Sorcery does not have scares in the literal sense. But the fear and dread come from the remoteness of their location and the danger from the settlers and the Chilean Christian authorities. Disturbing imagery, like dead birds and glowing-eyed dogs, heightens the suspense.
Akin to a grim fable, Sorcery is a moody horror film that employs a minimalist style, letting the elements and acting build the tension. Rooted in the history of conflict between German colonists and the native Huilliche people of Chile, the film is as much a coming-of-age tale as a spellbinding revenge thriller.
Alongside her father, Rosa lives as a servant for a German family of settlers. After bringing them their breakfast, Rosa goes outside to see all the family’s sheep lying dead. The German father, Mr. Stefan (Sebastian Hülk), accuses his help and grabs Rosa. When her father tries to defend her, Mr. Stefan unleashes his dogs, who tear apart Rosa’s father. The twisted German patriarch holds Rosa, making sure she watches the murder while his wife and sons observe them from behind.
The film is as much a coming-of-age tale as a spellbinding revenge thriller.
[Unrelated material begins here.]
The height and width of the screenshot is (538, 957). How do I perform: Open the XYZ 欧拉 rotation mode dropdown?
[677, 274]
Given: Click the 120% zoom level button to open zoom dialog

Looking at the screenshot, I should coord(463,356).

As Rosa searches for a new place to stay, she also starts looking for justice. Eventually, she lands on Mateo’s (Daniel Antivilo) doorstep, and he gives her shelter. He does not follow her Christian faith, explaining that Huilliche are creatures of the sea, not of heaven. Rosa seesaws between her faith in God and embracing her culture and the magic that comes with it. Véliz Caileo artfully portrays Rosa’s transition from quiet misery to rage to confidence, never overplaying her hand.
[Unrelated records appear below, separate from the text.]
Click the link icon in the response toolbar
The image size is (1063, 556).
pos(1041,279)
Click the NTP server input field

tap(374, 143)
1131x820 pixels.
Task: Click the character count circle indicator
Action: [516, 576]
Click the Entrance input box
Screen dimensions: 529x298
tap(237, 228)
She and Mateo argue because she makes the same error adults do – she mistakes excuses for reasons. When she witnesses a ceremony in the woods with the same knotted cords the dead lambs had, she blames her new friends for her father’s murder. People tend to fault what they can punish or control and Rosa doesn’t believe she has any control over the Germans. As Mateo reminds her, Mr. Stefan murdered her father because he was Huilliche – the sheep are his excuse.
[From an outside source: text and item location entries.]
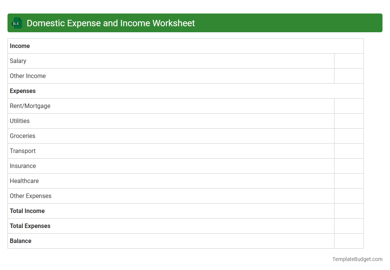Select the Groceries row label
The image size is (390, 270).
point(23,136)
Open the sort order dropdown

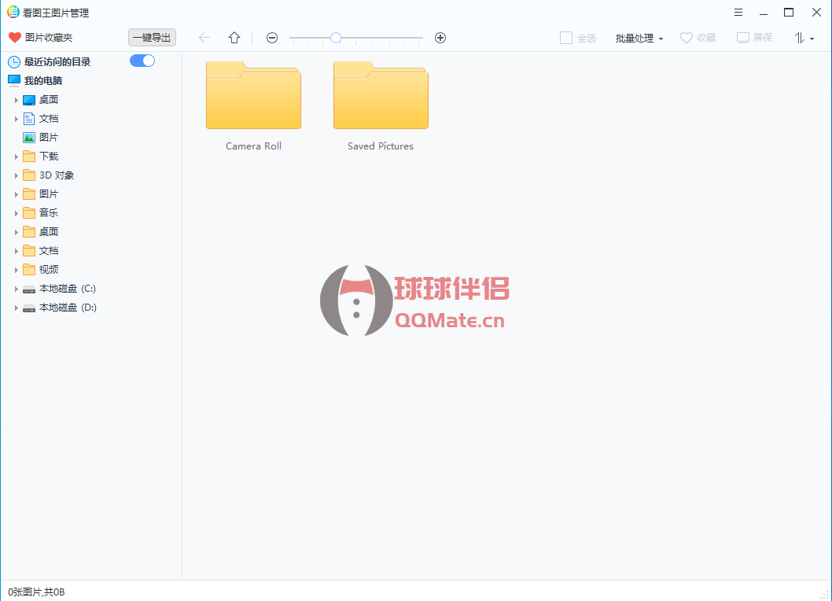click(803, 38)
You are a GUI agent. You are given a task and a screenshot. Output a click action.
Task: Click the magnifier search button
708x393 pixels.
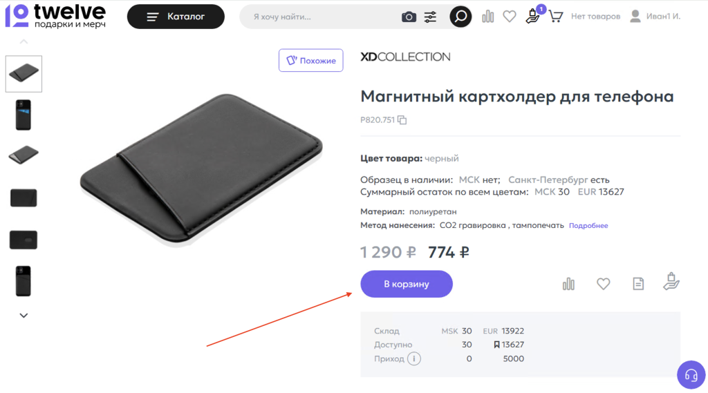(460, 17)
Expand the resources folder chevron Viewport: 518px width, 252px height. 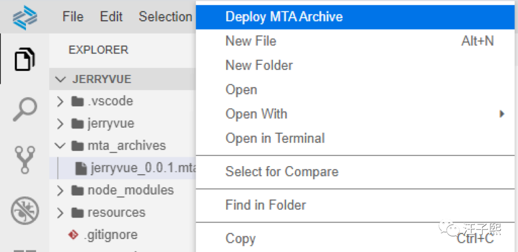(x=60, y=213)
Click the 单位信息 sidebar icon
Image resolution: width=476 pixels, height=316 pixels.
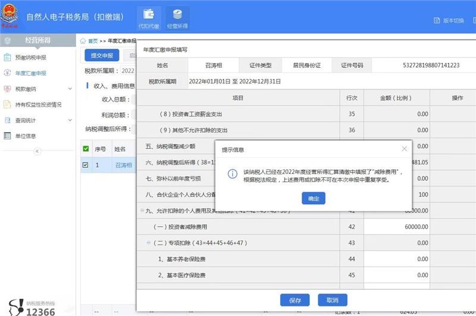pyautogui.click(x=7, y=136)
Grief-stricken, Rosa tries to end her life by the sea, and Mateo rescues her. Despite her Christian faith, she asks Mateo’s help in seeking vengeance for her father’s death.
Another human error, especially among decent people, is trusting awful people. After Mr. Stefan’s wife goes to her sons’ room and sees two dogs in their beds where her sons should be, the European/mestizos organize a search party. Mr. Stefan snaps that if the mayor “talked less,” he would not rot on the island. Basically, it’s code for “how dare you allow them to seek justice.”
Films like these create horror that rests in your bones. But the horror is knowing people experienced and continue to experience atrocities because they are not white.
For all their worry, neither parent looks distraught. But their German settler status and the mayor’s desire to leave the island with his pregnant wife motivate the ambitious politician to put pressure on the Huilliche.
In Sorcery, it’s not just race but skin color that stands out. Many of the Huilliche who are part of the magic group fighting to reclaim the land, La Recta Provincia, are darker. Those apart of the authorities, including the mayor, are light-skinned.
As the danger engulfs more Huilliche, Rosa must choose to flee or embrace herself.
This film reminds me of La Llorona. Not the awful American version, but the superb 2019 version directed by Jayro Bustamente. That, too, ties historical facts with a supernatural tale. Films like these create horror that rests in your bones. But the horror is knowing people experienced and continue to experience atrocities because they are not white.
It’s exciting when films take history and tie it with the supernatural. It gives an added level of terror and realism. Because of that, Sorcery has a genuine feel, even with its supernatural elements – and it is based on a true story. The cast makes you either cheer for their success or root for their rapid demise, depending on which side of colonialization they’ve put themselves on. With all the gloomy atmosphere, the natural, stunning surroundings shine with hope. In the end, Sorcery is more than a revenge film, but that part sure is fun.